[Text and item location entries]

::::::::::

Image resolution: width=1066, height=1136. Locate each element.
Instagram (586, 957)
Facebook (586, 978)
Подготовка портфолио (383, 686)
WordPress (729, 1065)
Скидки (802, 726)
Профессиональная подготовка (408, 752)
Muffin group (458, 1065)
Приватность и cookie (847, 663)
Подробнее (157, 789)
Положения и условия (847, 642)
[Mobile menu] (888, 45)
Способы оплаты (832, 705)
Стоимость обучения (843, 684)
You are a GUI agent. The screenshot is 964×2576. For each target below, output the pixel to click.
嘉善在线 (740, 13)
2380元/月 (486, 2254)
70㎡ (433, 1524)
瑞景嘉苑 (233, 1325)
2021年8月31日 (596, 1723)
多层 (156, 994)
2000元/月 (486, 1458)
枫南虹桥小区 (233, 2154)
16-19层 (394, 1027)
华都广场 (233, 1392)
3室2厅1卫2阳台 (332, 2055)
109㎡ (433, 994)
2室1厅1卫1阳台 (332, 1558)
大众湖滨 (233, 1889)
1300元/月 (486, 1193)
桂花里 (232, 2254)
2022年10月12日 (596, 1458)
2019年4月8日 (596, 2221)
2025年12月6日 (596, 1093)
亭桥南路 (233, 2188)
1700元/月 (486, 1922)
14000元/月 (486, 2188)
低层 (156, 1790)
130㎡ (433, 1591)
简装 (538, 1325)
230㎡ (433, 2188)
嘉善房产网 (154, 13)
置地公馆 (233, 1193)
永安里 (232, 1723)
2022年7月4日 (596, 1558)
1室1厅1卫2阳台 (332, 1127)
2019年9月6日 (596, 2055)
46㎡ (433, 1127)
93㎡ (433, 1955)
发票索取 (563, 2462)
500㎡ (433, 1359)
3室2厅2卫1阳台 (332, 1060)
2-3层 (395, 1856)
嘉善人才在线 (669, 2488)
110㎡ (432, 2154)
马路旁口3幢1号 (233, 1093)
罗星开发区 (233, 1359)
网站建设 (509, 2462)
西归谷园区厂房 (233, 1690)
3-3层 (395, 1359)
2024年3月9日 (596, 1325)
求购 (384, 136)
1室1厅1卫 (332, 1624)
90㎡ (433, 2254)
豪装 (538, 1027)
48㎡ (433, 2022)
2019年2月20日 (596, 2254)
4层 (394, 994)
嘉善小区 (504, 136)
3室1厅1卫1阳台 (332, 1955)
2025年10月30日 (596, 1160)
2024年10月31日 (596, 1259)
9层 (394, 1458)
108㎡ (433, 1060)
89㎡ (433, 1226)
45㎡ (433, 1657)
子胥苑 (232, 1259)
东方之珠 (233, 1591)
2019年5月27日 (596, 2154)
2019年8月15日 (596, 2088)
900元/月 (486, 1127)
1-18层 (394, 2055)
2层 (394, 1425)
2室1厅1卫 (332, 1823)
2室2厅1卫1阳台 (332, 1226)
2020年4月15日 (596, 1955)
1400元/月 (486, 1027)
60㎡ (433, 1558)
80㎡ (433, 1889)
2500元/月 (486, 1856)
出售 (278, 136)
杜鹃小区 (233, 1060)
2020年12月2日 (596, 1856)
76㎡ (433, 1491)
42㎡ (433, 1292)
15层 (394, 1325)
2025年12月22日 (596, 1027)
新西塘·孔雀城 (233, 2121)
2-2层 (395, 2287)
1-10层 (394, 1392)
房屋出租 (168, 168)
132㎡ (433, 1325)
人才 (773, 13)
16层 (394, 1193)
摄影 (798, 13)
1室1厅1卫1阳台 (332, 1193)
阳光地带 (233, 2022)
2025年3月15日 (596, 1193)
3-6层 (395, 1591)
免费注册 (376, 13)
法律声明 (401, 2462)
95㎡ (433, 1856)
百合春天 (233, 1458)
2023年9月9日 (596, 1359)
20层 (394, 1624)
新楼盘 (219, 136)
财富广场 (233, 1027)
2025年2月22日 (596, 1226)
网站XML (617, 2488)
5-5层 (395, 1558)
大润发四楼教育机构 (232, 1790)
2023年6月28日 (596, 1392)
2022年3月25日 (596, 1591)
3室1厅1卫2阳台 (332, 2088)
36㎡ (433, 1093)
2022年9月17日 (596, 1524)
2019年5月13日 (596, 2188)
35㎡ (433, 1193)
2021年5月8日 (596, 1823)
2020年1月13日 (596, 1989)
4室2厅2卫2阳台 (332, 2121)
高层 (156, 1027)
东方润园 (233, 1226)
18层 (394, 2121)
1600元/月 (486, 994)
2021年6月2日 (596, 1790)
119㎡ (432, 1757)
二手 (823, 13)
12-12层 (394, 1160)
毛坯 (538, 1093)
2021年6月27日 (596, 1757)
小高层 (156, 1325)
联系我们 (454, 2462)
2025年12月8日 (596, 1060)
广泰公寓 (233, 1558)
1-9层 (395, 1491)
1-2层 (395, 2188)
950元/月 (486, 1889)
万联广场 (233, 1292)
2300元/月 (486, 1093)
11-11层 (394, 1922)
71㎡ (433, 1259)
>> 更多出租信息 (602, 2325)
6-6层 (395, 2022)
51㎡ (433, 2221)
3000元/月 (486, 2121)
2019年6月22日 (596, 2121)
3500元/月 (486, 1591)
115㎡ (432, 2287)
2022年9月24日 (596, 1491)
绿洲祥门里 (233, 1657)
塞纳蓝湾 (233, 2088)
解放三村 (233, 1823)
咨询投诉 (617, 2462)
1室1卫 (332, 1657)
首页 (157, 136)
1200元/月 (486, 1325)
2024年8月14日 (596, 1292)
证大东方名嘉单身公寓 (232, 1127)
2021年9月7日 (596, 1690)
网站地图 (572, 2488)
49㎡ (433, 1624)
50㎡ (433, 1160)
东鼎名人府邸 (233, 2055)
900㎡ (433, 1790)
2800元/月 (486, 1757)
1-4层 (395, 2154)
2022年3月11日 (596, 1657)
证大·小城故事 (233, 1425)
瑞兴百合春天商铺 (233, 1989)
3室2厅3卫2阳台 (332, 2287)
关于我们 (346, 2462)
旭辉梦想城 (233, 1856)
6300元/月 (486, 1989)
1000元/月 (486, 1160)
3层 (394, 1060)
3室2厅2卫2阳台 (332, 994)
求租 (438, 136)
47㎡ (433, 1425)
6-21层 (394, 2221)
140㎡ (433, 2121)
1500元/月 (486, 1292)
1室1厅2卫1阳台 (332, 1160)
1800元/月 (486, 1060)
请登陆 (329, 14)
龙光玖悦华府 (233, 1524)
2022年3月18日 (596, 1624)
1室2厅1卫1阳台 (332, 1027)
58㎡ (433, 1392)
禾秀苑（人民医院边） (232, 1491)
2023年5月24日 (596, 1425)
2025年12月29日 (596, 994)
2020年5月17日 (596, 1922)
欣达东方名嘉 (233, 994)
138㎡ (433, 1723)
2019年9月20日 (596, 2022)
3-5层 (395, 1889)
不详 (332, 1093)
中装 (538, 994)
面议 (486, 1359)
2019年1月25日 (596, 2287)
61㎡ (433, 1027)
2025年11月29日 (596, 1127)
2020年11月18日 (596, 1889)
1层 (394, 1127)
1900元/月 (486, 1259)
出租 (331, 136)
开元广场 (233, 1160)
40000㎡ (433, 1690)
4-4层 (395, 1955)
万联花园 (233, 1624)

::::::::::

THE TASK
Reproduce all of the rows above, switching "Instagram" to "VKontakte" wherever it occurs and leaving everything else unchanged.

ANSWER TO THE PROBLEM
Image resolution: width=1066, height=1136. Locate each element.
VKontakte (586, 957)
Facebook (586, 978)
Подготовка портфолио (383, 686)
WordPress (729, 1065)
Скидки (802, 726)
Профессиональная подготовка (408, 752)
Muffin group (458, 1065)
Приватность и cookie (847, 663)
Подробнее (157, 789)
Положения и условия (847, 642)
[Mobile menu] (888, 45)
Способы оплаты (832, 705)
Стоимость обучения (843, 684)
You are a GUI agent. The screenshot is 964×2576. For each target below, output the pixel to click.
嘉善在线 (740, 13)
2380元/月 (486, 2254)
70㎡ (433, 1524)
瑞景嘉苑 (233, 1325)
2021年8月31日 (596, 1723)
多层 (156, 994)
2000元/月 (486, 1458)
枫南虹桥小区 (233, 2154)
16-19层 (394, 1027)
华都广场 (233, 1392)
3室2厅1卫2阳台 (332, 2055)
109㎡ (433, 994)
2室1厅1卫1阳台 (332, 1558)
大众湖滨 (233, 1889)
1300元/月 (486, 1193)
桂花里 (232, 2254)
2022年10月12日 (596, 1458)
2019年4月8日 (596, 2221)
2025年12月6日 (596, 1093)
亭桥南路 (233, 2188)
1700元/月 (486, 1922)
14000元/月 (486, 2188)
低层 (156, 1790)
130㎡ (433, 1591)
简装 (538, 1325)
230㎡ (433, 2188)
嘉善房产网 (154, 13)
置地公馆 (233, 1193)
永安里 (232, 1723)
2022年7月4日 (596, 1558)
1室1厅1卫2阳台 (332, 1127)
2019年9月6日 (596, 2055)
46㎡ (433, 1127)
93㎡ (433, 1955)
发票索取 (563, 2462)
500㎡ (433, 1359)
3室2厅2卫1阳台 (332, 1060)
2-3层 (395, 1856)
嘉善人才在线 (669, 2488)
110㎡ (432, 2154)
马路旁口3幢1号 (233, 1093)
罗星开发区 (233, 1359)
网站建设 (509, 2462)
西归谷园区厂房 (233, 1690)
3-3层 (395, 1359)
2024年3月9日 (596, 1325)
求购 (384, 136)
1室1厅1卫 (332, 1624)
90㎡ (433, 2254)
豪装 (538, 1027)
48㎡ (433, 2022)
2019年2月20日 (596, 2254)
4层 (394, 994)
嘉善小区 (504, 136)
3室1厅1卫1阳台 (332, 1955)
2025年10月30日 (596, 1160)
2024年10月31日 (596, 1259)
9层 (394, 1458)
108㎡ (433, 1060)
89㎡ (433, 1226)
45㎡ (433, 1657)
子胥苑 (232, 1259)
东方之珠 (233, 1591)
2019年5月27日 (596, 2154)
2019年8月15日 (596, 2088)
900元/月 (486, 1127)
1-18层 (394, 2055)
2层 (394, 1425)
2室1厅1卫 (332, 1823)
2室2厅1卫1阳台 (332, 1226)
2020年4月15日 (596, 1955)
1400元/月 (486, 1027)
60㎡ (433, 1558)
80㎡ (433, 1889)
2500元/月 (486, 1856)
出售 (278, 136)
杜鹃小区 (233, 1060)
2020年12月2日 (596, 1856)
76㎡ (433, 1491)
42㎡ (433, 1292)
15层 (394, 1325)
2025年12月22日 (596, 1027)
新西塘·孔雀城 (233, 2121)
2-2层 (395, 2287)
1-10层 (394, 1392)
房屋出租 (168, 168)
132㎡ (433, 1325)
人才 (773, 13)
16层 (394, 1193)
摄影 (798, 13)
1室1厅1卫1阳台 (332, 1193)
阳光地带 (233, 2022)
2025年3月15日 (596, 1193)
3-6层 (395, 1591)
免费注册 (376, 13)
法律声明 (401, 2462)
95㎡ (433, 1856)
百合春天 (233, 1458)
2023年9月9日 (596, 1359)
20层 (394, 1624)
新楼盘 (219, 136)
财富广场 (233, 1027)
2025年2月22日 (596, 1226)
网站XML (617, 2488)
5-5层 (395, 1558)
大润发四楼教育机构 (232, 1790)
2023年6月28日 (596, 1392)
2022年3月25日 (596, 1591)
3室1厅1卫2阳台 (332, 2088)
36㎡ (433, 1093)
2022年9月17日 (596, 1524)
2019年5月13日 (596, 2188)
35㎡ (433, 1193)
2021年5月8日 (596, 1823)
2020年1月13日 (596, 1989)
4室2厅2卫2阳台 (332, 2121)
高层 (156, 1027)
东方润园 (233, 1226)
18层 (394, 2121)
1600元/月 (486, 994)
2021年6月2日 (596, 1790)
119㎡ (432, 1757)
二手 (823, 13)
12-12层 (394, 1160)
毛坯 (538, 1093)
2021年6月27日 (596, 1757)
小高层 (156, 1325)
联系我们 (454, 2462)
2025年12月8日 (596, 1060)
广泰公寓 (233, 1558)
1-9层 (395, 1491)
1-2层 (395, 2188)
950元/月 (486, 1889)
万联广场 (233, 1292)
2300元/月 (486, 1093)
11-11层 (394, 1922)
71㎡ (433, 1259)
>> 更多出租信息 (602, 2325)
6-6层 (395, 2022)
51㎡ (433, 2221)
3000元/月 (486, 2121)
2019年6月22日 (596, 2121)
3500元/月 (486, 1591)
115㎡ (432, 2287)
2022年9月24日 (596, 1491)
绿洲祥门里 (233, 1657)
塞纳蓝湾 (233, 2088)
解放三村 (233, 1823)
咨询投诉 (617, 2462)
1室1卫 (332, 1657)
首页 (157, 136)
1200元/月 (486, 1325)
2024年8月14日 (596, 1292)
证大东方名嘉单身公寓 (232, 1127)
2021年9月7日 (596, 1690)
网站地图 (572, 2488)
49㎡ (433, 1624)
50㎡ (433, 1160)
东鼎名人府邸 (233, 2055)
900㎡ (433, 1790)
2800元/月 (486, 1757)
1-4层 (395, 2154)
2022年3月11日 (596, 1657)
证大·小城故事 (233, 1425)
瑞兴百合春天商铺 (233, 1989)
3室2厅3卫2阳台 (332, 2287)
关于我们 (346, 2462)
旭辉梦想城 (233, 1856)
6300元/月 (486, 1989)
1000元/月 (486, 1160)
3层 (394, 1060)
3室2厅2卫2阳台 (332, 994)
求租 (438, 136)
47㎡ (433, 1425)
6-21层 (394, 2221)
140㎡ (433, 2121)
1500元/月 (486, 1292)
1室1厅2卫1阳台 (332, 1160)
1800元/月 (486, 1060)
请登陆 (329, 14)
龙光玖悦华府 (233, 1524)
2022年3月18日 (596, 1624)
1室2厅1卫1阳台 (332, 1027)
58㎡ (433, 1392)
禾秀苑（人民医院边） (232, 1491)
2023年5月24日 (596, 1425)
2025年12月29日 (596, 994)
2020年5月17日 (596, 1922)
欣达东方名嘉 (233, 994)
138㎡ (433, 1723)
2019年9月20日 (596, 2022)
3-5层 (395, 1889)
不详 (332, 1093)
中装 (538, 994)
面议 (486, 1359)
2019年1月25日 (596, 2287)
61㎡ (433, 1027)
2025年11月29日 (596, 1127)
2020年11月18日 (596, 1889)
1层 (394, 1127)
1900元/月 (486, 1259)
出租 (331, 136)
开元广场 (233, 1160)
40000㎡ (433, 1690)
4-4层 (395, 1955)
万联花园 (233, 1624)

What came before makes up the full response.